** Text to read **
"""

The premise is straightforward: if you are a whistleblower who changes your mind - you want to give the incriminating evidence back to the evil corporation and just get on with your life - then Ash (Riz Ahmed) is the intermediary who will keep you safe and handle the delicate negotiations. Not face to face, of course, as a big part of this movie is about laying out the extreme levels of secrecy he applies to his operations. 

For one, "relay" refers to the fact that all his phone calls go through an untraceable phone relay service for the deaf. They're not allowed to record or monitor the calls in any way shape or form, and he never has to speak - he types in the words, the relay service has someone speak them to the person on the other end. And his secrecy doesn't stop there.

This, we rapidly realise, is a good thing. His latest case involves a scientist (Lily James) who has changed her mind about spilling the beans regarding a dodgy strain of wheat. Only she's already being targeted by a squad led by Dawson (Sam Worthington), who want the info back and don't trust Ash in the slightest. 

What follows is a game of cat and mouse (think a low tech version of one of the good Jason Bourne movies) as Ash runs everyone ragged to put all the pieces in place without being identified, while Dawson and his team are constantly drawing ever closer to tearing off his (proverbial) mask.

There is slightly more going on here, but it's also the one area where the film isn't quite as smart as it thinks it is. Fortunately, the whole thing works as a procedural no matter what, and it's more a matter of how the tension is released (either all at once or over a longer period) than the film relying on a big reveal to work.

Out of the three main characters Worthington is clearly having fun as a stock standard highly competent badass, while Ahmed gets to slowly open up in a journey that's constantly engaging even if what's revealed is somewhat predictable. James as a fairly generic damsel in distress is possibly the least interesting of the three, though a close study of her character does reveal a few layers that spice things up a little as her bond with Ash grows.

Satisfying more as a step-by-step look at a bunch of smart people trying to outsmart each other than as a high octane thrill-ride, Relay is the kind of espionage drama that'll always find a receptive audience. Whether that audience is in cinemas or streaming remains to be seen: there's still time for audiences to have their say.

"""

** Data **
"""

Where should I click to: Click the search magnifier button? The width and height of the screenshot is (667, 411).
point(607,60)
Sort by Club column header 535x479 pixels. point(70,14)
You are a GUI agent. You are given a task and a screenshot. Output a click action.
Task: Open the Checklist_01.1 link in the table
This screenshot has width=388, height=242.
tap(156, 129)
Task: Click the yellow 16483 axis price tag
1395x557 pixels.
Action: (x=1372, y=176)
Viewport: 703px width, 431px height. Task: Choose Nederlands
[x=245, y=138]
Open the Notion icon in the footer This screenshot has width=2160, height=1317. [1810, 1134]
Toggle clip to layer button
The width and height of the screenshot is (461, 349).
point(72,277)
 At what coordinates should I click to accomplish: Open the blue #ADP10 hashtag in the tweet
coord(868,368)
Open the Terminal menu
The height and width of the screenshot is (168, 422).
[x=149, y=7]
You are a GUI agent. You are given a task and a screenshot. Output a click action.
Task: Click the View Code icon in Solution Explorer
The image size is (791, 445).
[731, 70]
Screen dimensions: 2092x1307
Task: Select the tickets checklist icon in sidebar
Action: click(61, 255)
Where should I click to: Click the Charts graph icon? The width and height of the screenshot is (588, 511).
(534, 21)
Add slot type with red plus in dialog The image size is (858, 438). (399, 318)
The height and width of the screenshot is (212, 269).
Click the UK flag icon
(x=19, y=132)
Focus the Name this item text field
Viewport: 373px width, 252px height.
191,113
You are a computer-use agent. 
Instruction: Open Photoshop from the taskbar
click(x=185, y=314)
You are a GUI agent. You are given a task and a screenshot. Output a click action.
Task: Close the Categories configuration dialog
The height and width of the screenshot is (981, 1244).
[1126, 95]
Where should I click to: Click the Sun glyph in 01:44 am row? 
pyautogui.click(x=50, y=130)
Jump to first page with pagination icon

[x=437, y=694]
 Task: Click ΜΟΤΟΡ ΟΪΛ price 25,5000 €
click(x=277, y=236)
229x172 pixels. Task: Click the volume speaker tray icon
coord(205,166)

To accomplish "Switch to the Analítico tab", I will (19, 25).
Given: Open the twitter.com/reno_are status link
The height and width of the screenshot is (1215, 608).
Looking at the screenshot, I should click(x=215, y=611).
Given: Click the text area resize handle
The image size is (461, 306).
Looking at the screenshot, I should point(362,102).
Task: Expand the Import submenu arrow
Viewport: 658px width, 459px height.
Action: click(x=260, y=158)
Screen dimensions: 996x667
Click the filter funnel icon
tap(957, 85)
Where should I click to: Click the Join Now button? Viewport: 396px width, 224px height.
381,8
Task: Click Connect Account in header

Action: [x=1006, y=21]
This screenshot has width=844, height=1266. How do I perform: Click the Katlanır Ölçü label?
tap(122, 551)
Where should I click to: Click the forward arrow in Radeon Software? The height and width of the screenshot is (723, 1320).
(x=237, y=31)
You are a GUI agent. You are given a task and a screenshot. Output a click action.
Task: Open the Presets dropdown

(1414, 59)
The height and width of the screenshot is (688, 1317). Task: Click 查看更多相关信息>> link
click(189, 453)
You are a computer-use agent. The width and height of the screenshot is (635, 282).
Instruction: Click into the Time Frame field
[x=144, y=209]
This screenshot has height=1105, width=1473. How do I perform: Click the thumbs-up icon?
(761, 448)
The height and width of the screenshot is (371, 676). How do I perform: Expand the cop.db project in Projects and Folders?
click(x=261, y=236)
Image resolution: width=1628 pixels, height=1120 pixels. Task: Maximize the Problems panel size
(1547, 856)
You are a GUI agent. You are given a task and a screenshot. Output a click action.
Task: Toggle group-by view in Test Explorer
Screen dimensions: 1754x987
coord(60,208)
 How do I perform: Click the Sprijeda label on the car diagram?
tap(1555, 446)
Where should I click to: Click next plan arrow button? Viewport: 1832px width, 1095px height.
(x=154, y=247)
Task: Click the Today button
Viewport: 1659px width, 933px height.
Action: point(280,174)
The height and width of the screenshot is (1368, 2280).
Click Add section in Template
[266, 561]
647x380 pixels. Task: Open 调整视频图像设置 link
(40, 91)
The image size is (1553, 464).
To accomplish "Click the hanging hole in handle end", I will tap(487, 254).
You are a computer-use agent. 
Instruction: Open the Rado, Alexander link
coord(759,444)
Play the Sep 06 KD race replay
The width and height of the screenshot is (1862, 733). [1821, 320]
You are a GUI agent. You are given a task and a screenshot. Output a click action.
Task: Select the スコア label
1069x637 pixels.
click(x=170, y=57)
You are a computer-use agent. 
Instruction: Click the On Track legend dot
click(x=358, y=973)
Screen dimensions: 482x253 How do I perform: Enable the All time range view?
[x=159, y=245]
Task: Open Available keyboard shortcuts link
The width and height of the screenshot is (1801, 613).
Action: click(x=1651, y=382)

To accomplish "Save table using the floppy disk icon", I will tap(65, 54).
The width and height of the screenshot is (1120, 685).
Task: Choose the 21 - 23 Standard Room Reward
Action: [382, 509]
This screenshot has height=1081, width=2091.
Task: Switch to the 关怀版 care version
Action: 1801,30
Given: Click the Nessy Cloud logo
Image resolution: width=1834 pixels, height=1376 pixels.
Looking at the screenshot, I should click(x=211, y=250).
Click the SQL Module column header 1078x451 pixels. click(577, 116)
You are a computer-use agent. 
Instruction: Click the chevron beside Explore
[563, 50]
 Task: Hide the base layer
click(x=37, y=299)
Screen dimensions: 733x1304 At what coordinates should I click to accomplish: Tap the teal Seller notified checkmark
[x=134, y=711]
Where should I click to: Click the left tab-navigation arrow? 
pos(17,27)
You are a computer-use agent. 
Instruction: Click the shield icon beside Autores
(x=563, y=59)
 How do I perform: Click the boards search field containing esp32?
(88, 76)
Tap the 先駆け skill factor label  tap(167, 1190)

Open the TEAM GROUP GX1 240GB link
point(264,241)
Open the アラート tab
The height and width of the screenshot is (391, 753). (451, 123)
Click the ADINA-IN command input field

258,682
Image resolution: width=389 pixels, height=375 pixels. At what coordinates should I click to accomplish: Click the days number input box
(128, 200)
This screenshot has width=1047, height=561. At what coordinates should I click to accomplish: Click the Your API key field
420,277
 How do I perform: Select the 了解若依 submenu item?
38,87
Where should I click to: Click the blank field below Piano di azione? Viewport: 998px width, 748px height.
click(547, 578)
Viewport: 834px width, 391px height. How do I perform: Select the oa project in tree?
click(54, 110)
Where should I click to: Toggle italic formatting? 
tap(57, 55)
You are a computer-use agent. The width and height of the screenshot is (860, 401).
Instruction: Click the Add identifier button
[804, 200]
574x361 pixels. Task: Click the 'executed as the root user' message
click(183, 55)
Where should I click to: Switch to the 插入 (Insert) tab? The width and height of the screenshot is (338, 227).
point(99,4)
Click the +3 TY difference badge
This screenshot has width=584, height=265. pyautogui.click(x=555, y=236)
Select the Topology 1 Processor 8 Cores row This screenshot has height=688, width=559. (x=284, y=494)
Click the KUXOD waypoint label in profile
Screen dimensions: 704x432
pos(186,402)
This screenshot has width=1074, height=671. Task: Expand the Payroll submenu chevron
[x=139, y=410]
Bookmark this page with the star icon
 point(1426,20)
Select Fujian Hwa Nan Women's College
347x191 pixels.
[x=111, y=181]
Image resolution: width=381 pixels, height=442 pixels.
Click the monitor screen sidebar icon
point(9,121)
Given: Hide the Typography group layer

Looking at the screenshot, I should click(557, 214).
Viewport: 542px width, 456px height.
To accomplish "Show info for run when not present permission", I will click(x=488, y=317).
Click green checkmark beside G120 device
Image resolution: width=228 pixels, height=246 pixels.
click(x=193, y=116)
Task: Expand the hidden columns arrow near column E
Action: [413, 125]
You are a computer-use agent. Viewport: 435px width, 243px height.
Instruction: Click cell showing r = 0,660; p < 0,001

"""

** Problems **
**a.** Shorten the paragraph of the film review that begins "For one, "relay" refers to" while keeping its main facts.
**b.** According to the film review, which actor plays Dawson?
**c.** Write a continuation of the film review that picks up after its final sentence.
The listing comes from a separate source and has no connection to the film review.

** Answer set **
**a.** The title refers to the untraceable phone relay service for the deaf that carries all of Ash's calls. The service may not record or monitor calls, and Ash never speaks: he types his words, and someone at the service voices them to the other party. His secrecy goes even further than this.

**b.** Sam Worthington.

**c.**
- Anthony Morris 

 

Thursday, 14 August 2025

Review: The Naked Gun


The problem with making a comedy that's more than "merely" a comedy is that pretty much anything is easier to do than comedy. Once you start down the path of making a comedy only, you know, the dramatic scenes are treated seriously, it's not long before you've got a half baked drama with a few limp gags scattered throughout. It takes creatives who take comedy seriously to make a film that's just trying to be funny from start to finish, which brings us to The Naked Gun.

A sequel of sorts to a much-loved and very silly 80s comedy franchise that's currently seen as a high water mark of a genre nobody really misses, this particular do-over has been a while coming. So much so that it initially was surfing a completely different wave, in the form of the brief feature-length comedy renaissance of Family Guy creator Seth MacFarlane, whose success with talking teddy bear movie Ted briefly had him as the saviour of big screen comedy.

Fortunately it took so long to put the puzzle pieces together that MacFarlane himself stepped back to merely produce, and while Liam Neeson (who'd worked with MacFarlane) stuck around as Frank Drebin Jr, new director Akiva Schaffer (Hot Rod) brought in his own writers to create this particular 85-odd minutes of non-stop comedy wrapped around a loose parody of police mysteries and action drama.

And "non-stop" is no exaggeration: that previously mentioned genre that nobody misses is the one where the jokes come thick, fast, and in pretty much every form available. In early examples like Airplane! (Flying High! in Australia), Top Secret! and The Naked Gun, the mix of genre parody and whatever the creative team thought would get a laugh often struck comedy gold; by 2008's Meet The Spartans, nobody was having much of a good time.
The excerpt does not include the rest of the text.